OS X sandbox
As the tbb for MACOSX will be sandboxed to prevent the tbb from revealing the user by mistake, we enforce some rules. There are however some open questions that should be answered after some discussion. The first goal of the policy is to prevent compromise of the tor browser bundle to compromise the users machine or the users privacy.
Tbb consists of 4 different components.
- Firefox
- tor
- polipo
- Vidalia Vidalia is responsible for launching each of the other components, and are now able force them into a sandbox.
Rules enforced by sandbox for bundled Firefox
-
FF may only talk tcp to the polipo, running on localhost (tcp localhost:8118)
-
No write, except to $TMPDIR, and the PROFILE directory. Should be more finegrained.
- Is it possible to make TMPDIR a RAM disk or something else that doesn't actually write to the disk, perhaps a memory only file system that is already mounted?
- Might be, but TMPDIR does not appear to hold anything interesting. The profile directory otoh does, but it would seriously hamper usability. (perhaps different usecases?)
-
Only allow execution of ff-binary and netstat (needed for entropy). This makes "open downloaded file" dialog nonstandard.
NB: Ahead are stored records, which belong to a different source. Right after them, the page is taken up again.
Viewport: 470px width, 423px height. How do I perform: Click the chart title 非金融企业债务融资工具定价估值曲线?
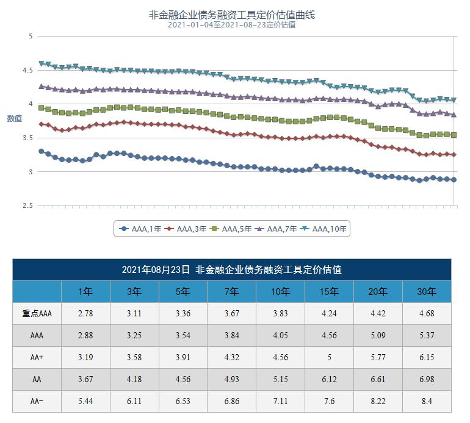point(232,14)
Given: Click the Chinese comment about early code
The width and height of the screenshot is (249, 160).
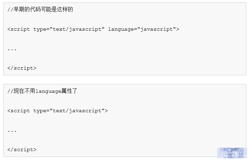Looking at the screenshot, I should coord(40,10).
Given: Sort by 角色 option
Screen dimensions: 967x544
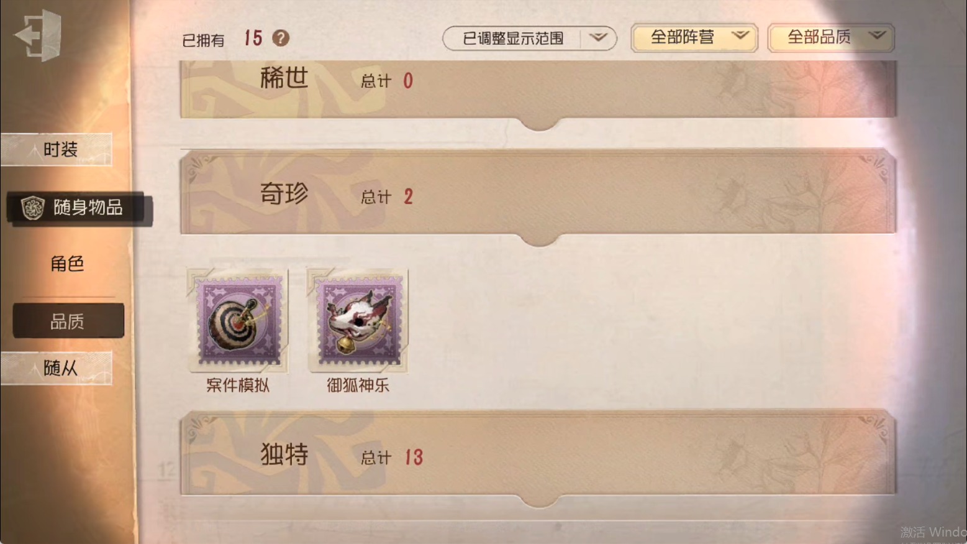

- How does netstat give us entropy?
- Libnss in firefox uses netstat to gather entropy. https://bugzilla.mozilla.org/show_bug.cgi?id=444359, http://mxr.mozilla.org/security/source/security/nss/lib/freebl/unix_rand.c#981
-
No read at all in user homedir unless package is installed there. This sacrifices user preferences, fonts, color correction etc
- Seems safer than nothing
-
We only allow the bare minimum of Mach ports (IPC).
- What's allowed?
- We only allow the machports required for the browser to start and display a window correctly (and otherwies function). These are things like allowing an icon to appera on the dock (com.apple.dock.server), allowing a window to be drawn (com.apple.windowserver.active), (com.apple.windowserver.session), fontservices, nameservice resolution, etc. For a complete list see the sandbox policy file, soon to appear in a git near you.
-
No signals
- What signals would it ever need and what do we gain by denying them?
- It does not need any signals, so we deny an attacker the possiblity to use them for whatever purpose.
Issues in need of discussion
- TBB is not allowed to read the users preferences. This can make the browser look different than other windows (as it will use the default).
- No plugins - maybe we(or the user) wants flash etc?
- Flash probably isn't safe if the MAC address or local network is visible to flash
- Hard to prevent on firefox3, in firefox4 we can have a much more finegrained confinement of flash, as plugins run in a separate process.
- Should we allow users to add extensions?
- We should ship with only trusted and tested plugins like HTTPS-Everywhere
- We already do, but are we to allow the user to install extensions?
- Are We allowing cut & paste?
- Yes, I think we should allow cut and paste
- Are users allowed to write to disk? where?
- Into tmp directories and onto their desktop?
- Usbvolumes?
- Only system fonts are allowed ( privacy )
- Also good for fixing code execution bugs - see OTS by Google - http://code.google.com/p/ots/wiki/DesignDoc
- Uploading files is tricky if users are not allowed to read any directory visible in finder
- I think we should allow their Desktop for Usability reasons
- Usbvolumes?
- Certain operations can trigger NSCF errors, which will be present in the systemlog. This needs testing
- What operations? Perhaps we can run an audit as part of the alpha?
- We need testers for this, but mostlikely unexpected stuff, like drag-and-drop(which is currently not allowed) to a directory not readable/writeable. I do not have an example from FF at the moment, but here is one from adium running snadboxed: Adium[30828]: *** -[NSCFArray initWithObjects:count:]: attempt to insert nil object at objects[0]
Rules for polipo
-
Only the following files may be read: * POLIPODIR/Contents/Resources/Data/Polipo/polipo.conf * /dev/{null|urandom|dtracehelper} * /private/var/run/resolv.conf * /usr/share/.*
-
We only allow write to /dev/dtracehelper
-
ipc-posix-shm is allowed.
-
3 mach-ports (directory service, ie nameservices)
-
only allow inbound on tcp localhost:8118
-
only allow outbound on tcp localhost:9050
-
Only allow exec of the polipo binary
-
Allow sysctl-read
=== Rules for tor ===
- written, but not document here ( yet!)
Note that the sandbox rules are more relaxed in 10.5 as the sandbox there lacks some of the desired functions. (port filtering for example).